> **Given information**:
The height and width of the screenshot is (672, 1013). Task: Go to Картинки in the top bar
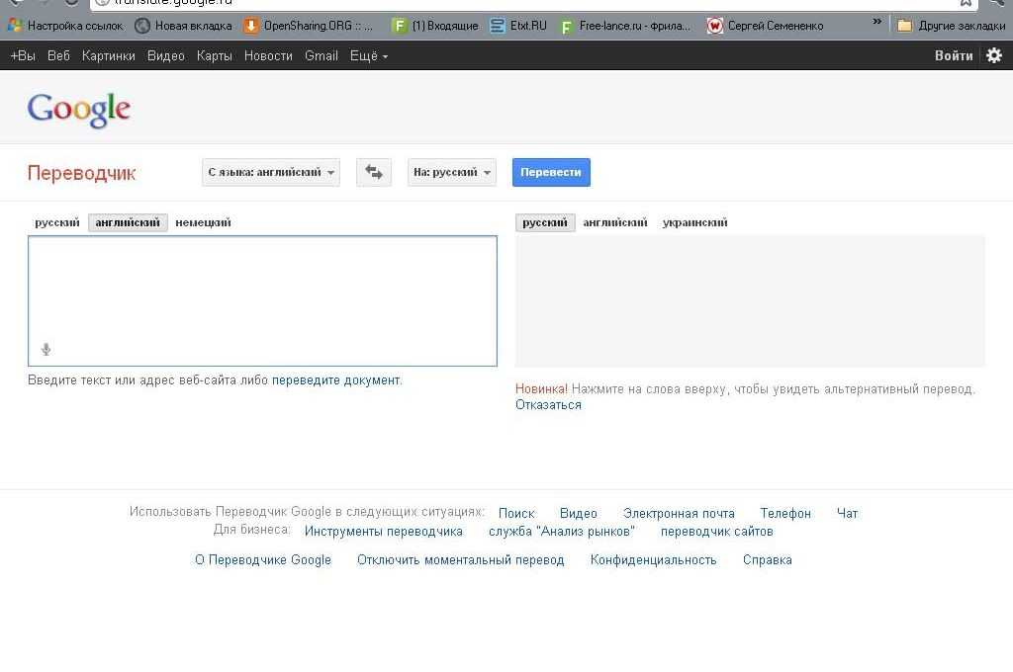point(109,55)
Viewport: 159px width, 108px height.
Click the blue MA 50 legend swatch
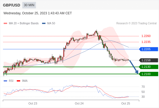click(44, 23)
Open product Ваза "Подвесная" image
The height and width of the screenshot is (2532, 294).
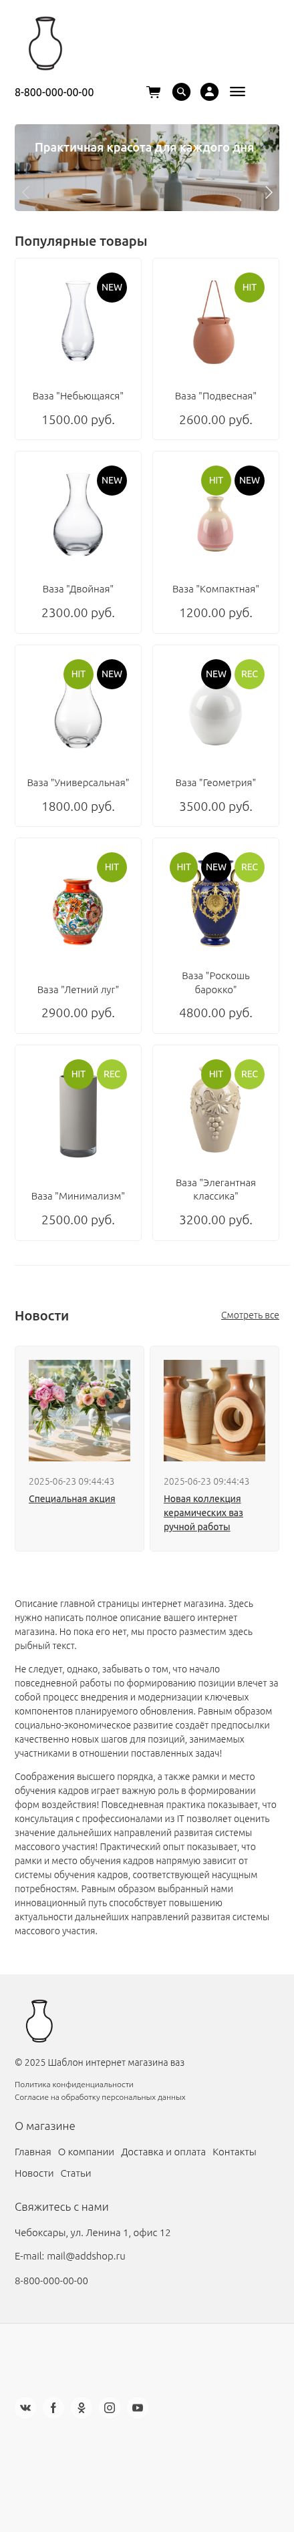tap(215, 322)

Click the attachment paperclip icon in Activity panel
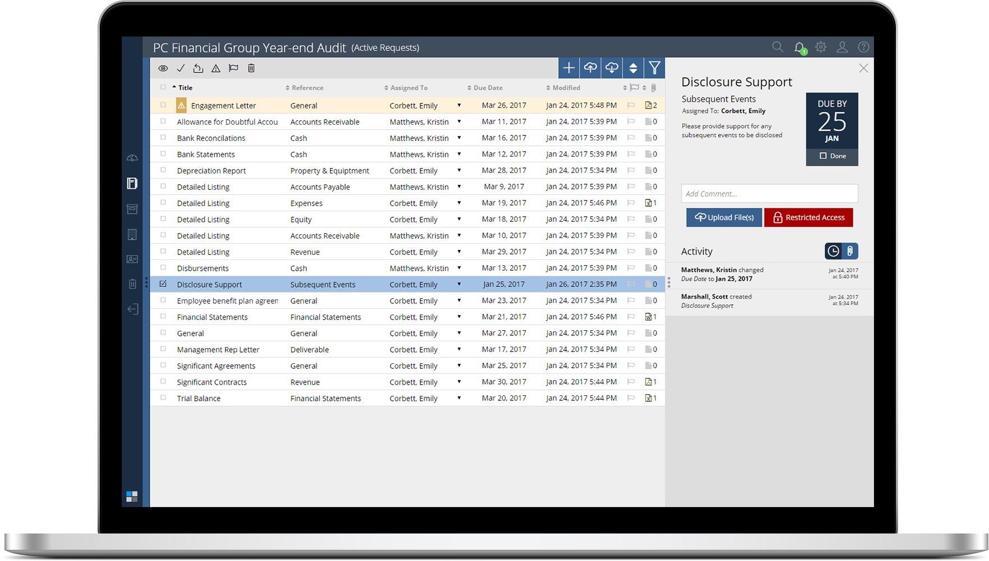[x=850, y=251]
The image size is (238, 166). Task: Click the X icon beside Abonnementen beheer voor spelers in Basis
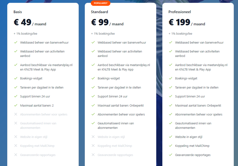pyautogui.click(x=16, y=114)
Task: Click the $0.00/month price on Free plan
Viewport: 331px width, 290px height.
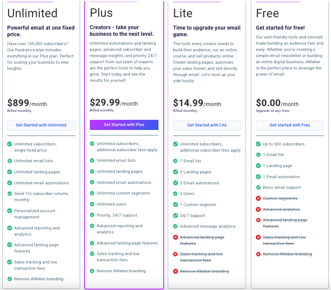Action: pos(277,103)
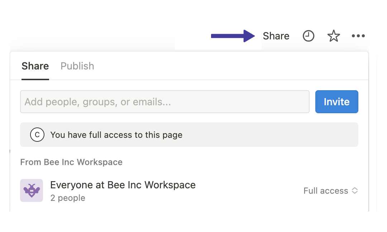Click the blue arrow pointing at Share
Viewport: 387px width, 232px height.
(x=232, y=36)
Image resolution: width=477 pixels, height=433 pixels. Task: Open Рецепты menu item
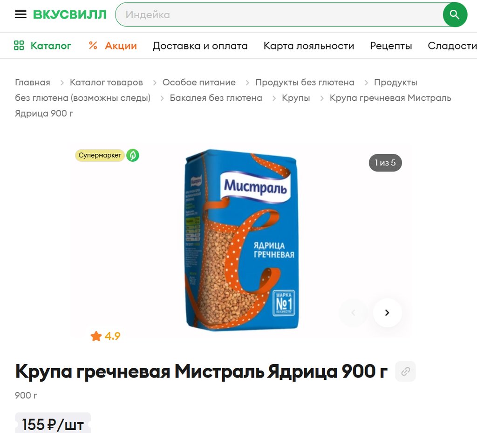click(x=391, y=46)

> **Stated problem**:
Reproduce all of the items above, changing "legend swatch" to "legend marker" and leaving everything else the same. Omit the pictures from your answer.

> **Answer to the task**:
The height and width of the screenshot is (672, 1013). Task: Go to Картинки in the top bar
point(109,55)
Viewport: 159px width, 108px height.
Click the blue MA 50 legend marker
click(44, 23)
Open product Ваза "Подвесная" image
The height and width of the screenshot is (2532, 294).
tap(215, 322)

Click the attachment paperclip icon in Activity panel
[x=850, y=251]
The image size is (238, 166). Task: Click the X icon beside Abonnementen beheer voor spelers in Basis
pyautogui.click(x=16, y=114)
Task: Click the $0.00/month price on Free plan
Viewport: 331px width, 290px height.
Action: pos(277,103)
Click the blue arrow pointing at Share
Viewport: 387px width, 232px height.
(x=232, y=36)
Image resolution: width=477 pixels, height=433 pixels. Task: Open Рецепты menu item
click(x=391, y=46)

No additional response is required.